Typification (assignment of lake types)

Lakes were assigned to lakes types according to the Intercalibration Lake Typology, as used in the WFD Common Implementation Strategy process of intercalibration of assessment systems (see Table 2). Since analysis of lake-type-specific relationships was a highly prioritised issue in REBECCA, we aimed at typifying as many stations as possible. We therefore used not only the information on lake types given by the data providers, but also all available station and chemistry information. Nevertheless, a large proportion of the lakes could still not be typified due to lack of data. Eventually a request was sent to all data providers for expert judgment on the levels of typology factors, according to the categories agreed in the intercalibration process (Table 2).

The designation of each station to one or more lake types was thus a very elaborate process, because it was necessary to combine up to 20 fields of information from each data provider. For each of the main typology factors that were stored in the station table (altitude, mean depth, surface area, alkalinity (or calcium) and colour (or TOC, for reference lakes), we used primarily numeric values (if available), and secondarily the information on typology categories, as provided by expert judgement. In addition to this information from the station table, we used the available chemistry values for alkalinity (or calcium, if alkalinity values were not available) and colour (or, for reference lakes, TOC if colour was not available). Finally, in cases where there were not sufficient data for typification, we used information on IC types as given directly by the data providers (where this was available).

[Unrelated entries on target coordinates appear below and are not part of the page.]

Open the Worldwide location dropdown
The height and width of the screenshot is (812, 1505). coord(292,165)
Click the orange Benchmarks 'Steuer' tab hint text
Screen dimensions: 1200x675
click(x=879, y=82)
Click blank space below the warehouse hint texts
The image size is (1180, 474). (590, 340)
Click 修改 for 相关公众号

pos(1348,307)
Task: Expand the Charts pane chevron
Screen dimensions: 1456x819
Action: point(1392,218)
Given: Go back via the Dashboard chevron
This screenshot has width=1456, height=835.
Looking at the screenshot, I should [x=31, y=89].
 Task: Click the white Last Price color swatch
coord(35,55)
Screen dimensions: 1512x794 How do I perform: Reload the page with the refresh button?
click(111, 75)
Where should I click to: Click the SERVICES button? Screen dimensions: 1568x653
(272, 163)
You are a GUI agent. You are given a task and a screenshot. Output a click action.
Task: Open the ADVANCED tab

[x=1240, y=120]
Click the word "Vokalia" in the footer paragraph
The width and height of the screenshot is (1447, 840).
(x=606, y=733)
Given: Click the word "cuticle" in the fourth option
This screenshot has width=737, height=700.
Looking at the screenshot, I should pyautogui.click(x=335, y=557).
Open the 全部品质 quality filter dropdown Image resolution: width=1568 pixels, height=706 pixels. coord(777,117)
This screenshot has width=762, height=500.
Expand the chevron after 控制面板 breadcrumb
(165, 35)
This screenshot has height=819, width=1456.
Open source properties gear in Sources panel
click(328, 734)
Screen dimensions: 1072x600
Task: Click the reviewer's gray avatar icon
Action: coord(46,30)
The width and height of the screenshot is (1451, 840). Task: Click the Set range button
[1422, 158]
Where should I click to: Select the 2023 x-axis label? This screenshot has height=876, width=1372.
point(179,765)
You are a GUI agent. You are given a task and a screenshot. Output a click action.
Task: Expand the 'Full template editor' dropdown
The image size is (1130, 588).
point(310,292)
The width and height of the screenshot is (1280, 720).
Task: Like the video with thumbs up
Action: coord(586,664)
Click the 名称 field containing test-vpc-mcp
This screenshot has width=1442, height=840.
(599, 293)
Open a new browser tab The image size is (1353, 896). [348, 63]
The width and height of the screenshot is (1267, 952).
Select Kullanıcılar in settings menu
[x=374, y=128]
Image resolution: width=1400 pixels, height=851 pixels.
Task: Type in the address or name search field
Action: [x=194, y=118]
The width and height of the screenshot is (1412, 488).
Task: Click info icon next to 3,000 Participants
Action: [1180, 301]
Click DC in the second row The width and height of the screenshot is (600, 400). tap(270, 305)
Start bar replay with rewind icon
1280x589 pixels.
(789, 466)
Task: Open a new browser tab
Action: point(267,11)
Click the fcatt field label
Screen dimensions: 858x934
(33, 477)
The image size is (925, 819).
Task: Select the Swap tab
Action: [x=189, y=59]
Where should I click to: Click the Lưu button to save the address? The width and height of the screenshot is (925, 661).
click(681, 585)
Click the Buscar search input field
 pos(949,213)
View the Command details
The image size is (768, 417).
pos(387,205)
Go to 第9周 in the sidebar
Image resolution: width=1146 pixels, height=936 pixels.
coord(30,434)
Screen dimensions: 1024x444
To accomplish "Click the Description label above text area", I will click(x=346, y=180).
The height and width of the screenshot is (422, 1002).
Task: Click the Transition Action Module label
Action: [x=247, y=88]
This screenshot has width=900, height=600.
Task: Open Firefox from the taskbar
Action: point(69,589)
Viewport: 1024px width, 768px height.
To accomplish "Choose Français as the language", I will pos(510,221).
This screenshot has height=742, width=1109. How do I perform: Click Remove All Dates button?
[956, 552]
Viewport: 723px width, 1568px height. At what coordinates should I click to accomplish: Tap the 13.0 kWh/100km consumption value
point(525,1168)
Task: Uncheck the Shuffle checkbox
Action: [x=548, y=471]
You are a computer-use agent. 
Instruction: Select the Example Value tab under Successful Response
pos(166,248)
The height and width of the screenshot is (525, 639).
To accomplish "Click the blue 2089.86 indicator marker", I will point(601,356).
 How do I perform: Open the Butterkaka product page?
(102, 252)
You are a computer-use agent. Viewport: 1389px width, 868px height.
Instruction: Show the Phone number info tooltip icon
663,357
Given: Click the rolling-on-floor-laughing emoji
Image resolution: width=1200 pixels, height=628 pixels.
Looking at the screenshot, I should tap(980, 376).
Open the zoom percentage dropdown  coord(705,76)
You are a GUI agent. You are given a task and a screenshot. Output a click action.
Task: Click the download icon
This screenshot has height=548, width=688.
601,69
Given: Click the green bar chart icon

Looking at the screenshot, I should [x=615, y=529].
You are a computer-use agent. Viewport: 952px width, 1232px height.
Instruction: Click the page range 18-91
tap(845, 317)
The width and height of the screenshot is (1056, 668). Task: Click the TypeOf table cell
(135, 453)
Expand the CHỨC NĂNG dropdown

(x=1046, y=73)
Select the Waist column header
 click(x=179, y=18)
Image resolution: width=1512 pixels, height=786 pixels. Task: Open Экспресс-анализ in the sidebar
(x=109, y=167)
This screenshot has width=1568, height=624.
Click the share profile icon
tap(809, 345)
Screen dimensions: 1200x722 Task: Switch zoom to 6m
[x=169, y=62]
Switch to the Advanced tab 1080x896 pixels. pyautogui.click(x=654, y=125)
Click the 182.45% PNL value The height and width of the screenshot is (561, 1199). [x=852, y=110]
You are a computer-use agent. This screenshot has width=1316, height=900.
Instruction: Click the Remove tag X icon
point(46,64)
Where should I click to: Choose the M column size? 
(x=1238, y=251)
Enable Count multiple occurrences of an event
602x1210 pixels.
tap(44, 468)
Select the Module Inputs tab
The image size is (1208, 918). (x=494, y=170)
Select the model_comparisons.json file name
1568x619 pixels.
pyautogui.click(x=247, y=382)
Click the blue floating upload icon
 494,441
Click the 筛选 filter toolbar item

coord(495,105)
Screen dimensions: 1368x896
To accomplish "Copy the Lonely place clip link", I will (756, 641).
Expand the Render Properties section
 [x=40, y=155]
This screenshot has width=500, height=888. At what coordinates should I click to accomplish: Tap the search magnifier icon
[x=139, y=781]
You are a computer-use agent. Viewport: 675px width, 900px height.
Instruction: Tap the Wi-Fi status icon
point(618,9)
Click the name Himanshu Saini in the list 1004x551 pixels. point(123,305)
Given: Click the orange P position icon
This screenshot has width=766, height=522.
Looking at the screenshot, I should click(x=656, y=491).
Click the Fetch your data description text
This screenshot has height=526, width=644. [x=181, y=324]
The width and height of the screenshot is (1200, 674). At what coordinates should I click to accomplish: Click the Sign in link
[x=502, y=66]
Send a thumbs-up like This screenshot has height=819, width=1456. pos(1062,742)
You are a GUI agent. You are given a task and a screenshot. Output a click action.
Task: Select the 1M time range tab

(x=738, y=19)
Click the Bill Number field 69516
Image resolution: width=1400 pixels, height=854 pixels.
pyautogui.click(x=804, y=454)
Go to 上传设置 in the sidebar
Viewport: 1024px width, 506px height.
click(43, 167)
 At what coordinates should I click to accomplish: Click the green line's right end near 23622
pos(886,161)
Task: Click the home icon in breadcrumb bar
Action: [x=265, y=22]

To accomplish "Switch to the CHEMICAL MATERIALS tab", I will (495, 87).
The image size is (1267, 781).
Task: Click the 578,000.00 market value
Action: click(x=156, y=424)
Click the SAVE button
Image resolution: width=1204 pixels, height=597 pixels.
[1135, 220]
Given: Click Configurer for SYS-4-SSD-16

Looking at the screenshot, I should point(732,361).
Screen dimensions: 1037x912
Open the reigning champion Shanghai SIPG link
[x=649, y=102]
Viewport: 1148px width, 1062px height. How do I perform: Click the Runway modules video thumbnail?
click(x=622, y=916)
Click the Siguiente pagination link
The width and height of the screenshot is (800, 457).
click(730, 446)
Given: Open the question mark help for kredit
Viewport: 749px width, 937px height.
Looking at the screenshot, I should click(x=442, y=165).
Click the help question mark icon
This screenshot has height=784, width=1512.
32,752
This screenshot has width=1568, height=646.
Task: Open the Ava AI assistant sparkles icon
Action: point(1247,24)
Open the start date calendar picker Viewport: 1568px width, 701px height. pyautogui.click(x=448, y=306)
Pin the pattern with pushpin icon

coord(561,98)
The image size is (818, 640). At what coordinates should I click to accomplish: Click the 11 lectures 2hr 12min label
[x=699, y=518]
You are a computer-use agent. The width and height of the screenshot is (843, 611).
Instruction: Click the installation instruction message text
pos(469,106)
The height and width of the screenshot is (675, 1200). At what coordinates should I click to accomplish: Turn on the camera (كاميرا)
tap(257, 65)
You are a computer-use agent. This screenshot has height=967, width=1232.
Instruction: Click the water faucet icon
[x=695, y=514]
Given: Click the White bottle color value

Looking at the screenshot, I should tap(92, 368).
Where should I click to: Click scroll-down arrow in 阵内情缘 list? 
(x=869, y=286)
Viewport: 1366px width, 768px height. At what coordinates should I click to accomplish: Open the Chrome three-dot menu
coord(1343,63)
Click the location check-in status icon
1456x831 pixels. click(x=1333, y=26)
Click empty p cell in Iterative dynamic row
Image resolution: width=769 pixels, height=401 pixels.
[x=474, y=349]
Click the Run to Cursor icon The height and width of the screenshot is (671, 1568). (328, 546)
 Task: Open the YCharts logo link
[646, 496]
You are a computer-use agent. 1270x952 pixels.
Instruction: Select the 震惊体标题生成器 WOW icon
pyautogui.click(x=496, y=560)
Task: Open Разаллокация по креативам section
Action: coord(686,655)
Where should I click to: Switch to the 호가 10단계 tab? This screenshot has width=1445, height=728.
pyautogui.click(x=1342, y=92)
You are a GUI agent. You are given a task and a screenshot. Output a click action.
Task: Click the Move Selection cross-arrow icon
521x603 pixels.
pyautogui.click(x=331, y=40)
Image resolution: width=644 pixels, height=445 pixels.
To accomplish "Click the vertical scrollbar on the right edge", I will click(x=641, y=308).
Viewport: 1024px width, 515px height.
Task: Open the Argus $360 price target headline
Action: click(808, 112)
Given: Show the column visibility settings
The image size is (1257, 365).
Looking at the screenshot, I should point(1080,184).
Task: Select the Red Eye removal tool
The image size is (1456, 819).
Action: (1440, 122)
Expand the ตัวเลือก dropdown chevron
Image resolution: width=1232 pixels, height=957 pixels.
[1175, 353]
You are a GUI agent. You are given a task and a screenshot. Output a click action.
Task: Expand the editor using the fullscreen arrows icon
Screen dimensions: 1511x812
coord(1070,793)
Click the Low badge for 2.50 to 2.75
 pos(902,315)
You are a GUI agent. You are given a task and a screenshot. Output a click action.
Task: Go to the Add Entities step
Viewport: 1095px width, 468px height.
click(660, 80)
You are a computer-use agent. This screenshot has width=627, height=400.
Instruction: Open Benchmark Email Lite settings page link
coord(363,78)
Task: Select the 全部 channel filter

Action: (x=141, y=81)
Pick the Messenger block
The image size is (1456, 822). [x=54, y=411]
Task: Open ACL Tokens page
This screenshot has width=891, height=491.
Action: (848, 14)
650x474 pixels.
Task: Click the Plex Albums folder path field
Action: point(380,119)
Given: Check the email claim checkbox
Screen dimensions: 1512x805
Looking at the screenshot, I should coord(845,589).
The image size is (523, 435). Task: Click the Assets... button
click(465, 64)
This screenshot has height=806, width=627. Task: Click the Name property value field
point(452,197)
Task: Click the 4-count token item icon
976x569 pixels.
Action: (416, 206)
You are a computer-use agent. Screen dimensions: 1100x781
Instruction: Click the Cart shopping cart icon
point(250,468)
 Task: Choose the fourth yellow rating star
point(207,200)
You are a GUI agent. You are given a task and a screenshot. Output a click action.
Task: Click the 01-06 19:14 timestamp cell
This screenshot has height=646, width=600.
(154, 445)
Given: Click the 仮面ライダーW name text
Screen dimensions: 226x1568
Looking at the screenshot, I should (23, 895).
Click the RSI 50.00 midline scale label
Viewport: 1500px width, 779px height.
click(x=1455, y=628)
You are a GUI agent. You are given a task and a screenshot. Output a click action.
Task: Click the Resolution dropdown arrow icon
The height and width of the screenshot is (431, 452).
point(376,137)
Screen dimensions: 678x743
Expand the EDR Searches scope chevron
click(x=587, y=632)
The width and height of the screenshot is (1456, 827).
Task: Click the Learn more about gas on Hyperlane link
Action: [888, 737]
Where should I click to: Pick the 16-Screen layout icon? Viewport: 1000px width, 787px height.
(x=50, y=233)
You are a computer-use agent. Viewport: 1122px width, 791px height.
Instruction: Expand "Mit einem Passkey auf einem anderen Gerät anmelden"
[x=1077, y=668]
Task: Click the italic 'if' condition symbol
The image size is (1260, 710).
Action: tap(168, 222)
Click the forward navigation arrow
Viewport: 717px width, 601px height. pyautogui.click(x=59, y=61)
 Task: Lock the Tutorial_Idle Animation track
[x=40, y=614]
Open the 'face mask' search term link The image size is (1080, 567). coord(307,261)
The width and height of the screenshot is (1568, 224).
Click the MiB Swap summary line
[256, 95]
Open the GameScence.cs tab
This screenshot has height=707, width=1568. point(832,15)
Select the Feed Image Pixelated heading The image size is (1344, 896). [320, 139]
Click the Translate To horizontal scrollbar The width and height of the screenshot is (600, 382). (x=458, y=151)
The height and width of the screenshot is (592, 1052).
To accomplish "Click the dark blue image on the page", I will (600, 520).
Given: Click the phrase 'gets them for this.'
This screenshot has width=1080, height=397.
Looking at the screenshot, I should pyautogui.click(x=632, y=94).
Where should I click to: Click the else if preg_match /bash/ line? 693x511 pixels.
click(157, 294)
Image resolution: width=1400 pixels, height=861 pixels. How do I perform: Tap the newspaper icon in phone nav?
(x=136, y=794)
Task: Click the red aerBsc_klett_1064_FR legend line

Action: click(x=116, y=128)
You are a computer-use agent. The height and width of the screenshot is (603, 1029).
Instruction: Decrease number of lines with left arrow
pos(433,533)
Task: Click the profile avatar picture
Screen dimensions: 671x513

Most countries belong to only one of the five current GIG regions (see Table 1), but four countries (Ireland, Italy, Romania, UK) belong to more than one region. For these countries, alternative IC types were also designated where possible.

Reference status was set solely by the data provider, according to either pressure criteria, impact criteria, expert judgement or a combination of these.

Taxonomy: standardisation and harmonisation

For taxonomy, we distinguish between the standardisation of taxonomic names, and the harmonisation of taxonomic levels. The standardisation of names was a crucial and time-consuming task. The phytoplankton taxonomy was elaborated in collaboration with data providers (P. Brettum, NIVA and L. Lepistö, SYKE, Finland). The number of taxa was thus reduced from 5,500 unique names (including various spellings) to 1,900 unique taxa codes. The macroinvertebrate taxonomy is based on the EU projects AQEM and STAR (Schmidt-Kloiber et al. 2006). The macrophyte taxonomy was based on a species list provided by for the Central GIG (J. Hanganu, DDNI, Hungary) and extended by species recorded from the Northern and Atlantic GIGs. For the phytoplankton and macroinvertebrate elements, all observations were stored with their original names, and linked to the standardised taxonomy tables by a unique species code, allowing us to look up the original names if needed. Macrophyte names were standardised before importation into the database, and stored as species codes, which were linked to a master species table. Details of the standardisation were kept separately for each dataset imported.

Harmonisation of taxonomic levels was necessary because different datasets could have different degree of taxonomic resolution (e.g. some identified to species level, others to genus or higher levels). This may result in spurious country-wise differences in the number of taxa observed. Moreover, a mix of taxonomic levels within samples may artificially increase the number of recorded taxa. For example, individuals of the species Baetis rhodani can be recorded as Baetis rhodani, Baetis sp., family Baetidae, and order Ephemperoptera—apparently four different taxa. Moreover, different taxonomic levels may lead to apparent absence of certain taxa in certain regions. For example, Cryptomonas (a cryptophyte alga) was not split into species in Sweden and Finland, but was analysed to species level in Norway. Thus, a comparison of number of cryptophyte taxa across these countries is not feasible on species level. The biological data were therefore coded at all possible taxonomical levels (species, genus, family and order), allowing the data users to perform analyses at the appropriate taxonomic levels.

Extraction of tables

In order to be used for statistical analyses, the data had to be rearranged into single files, usually as cross tables. Practically any kind of table can be extracted by a combination of so-called select queries and cross-table queries. The queries can be designed in a graphical interface, which are interchangeable with both datasheet format and SQL format (programming language). The main steps were as follows.

•
Selection of data (e.g. reference lakes; Northern GIG; summer samples).
•
Standardisation of units and taxonomy (link value tables to standardisation tables and multiply values by standardisation factors).
•
Calculation of metrics per sample (e.g. proportion of cyanobacterial biomass or counts per sample).
•
Aggregation of chemistry samples and biology samples at the same time unit (e.g. per season or month), so that chemical and biological data can be linked.
•
Calculation of summary statistics for data (e.g. mean total phosphorus concentration, mean proportion of cyanobacteria biomass).
•
Reorganisation into cross tables (if more than one chemistry determinand per station is wanted).
•
Linking (aggregated) biology samples with corresponding chemistry samples, via the station table.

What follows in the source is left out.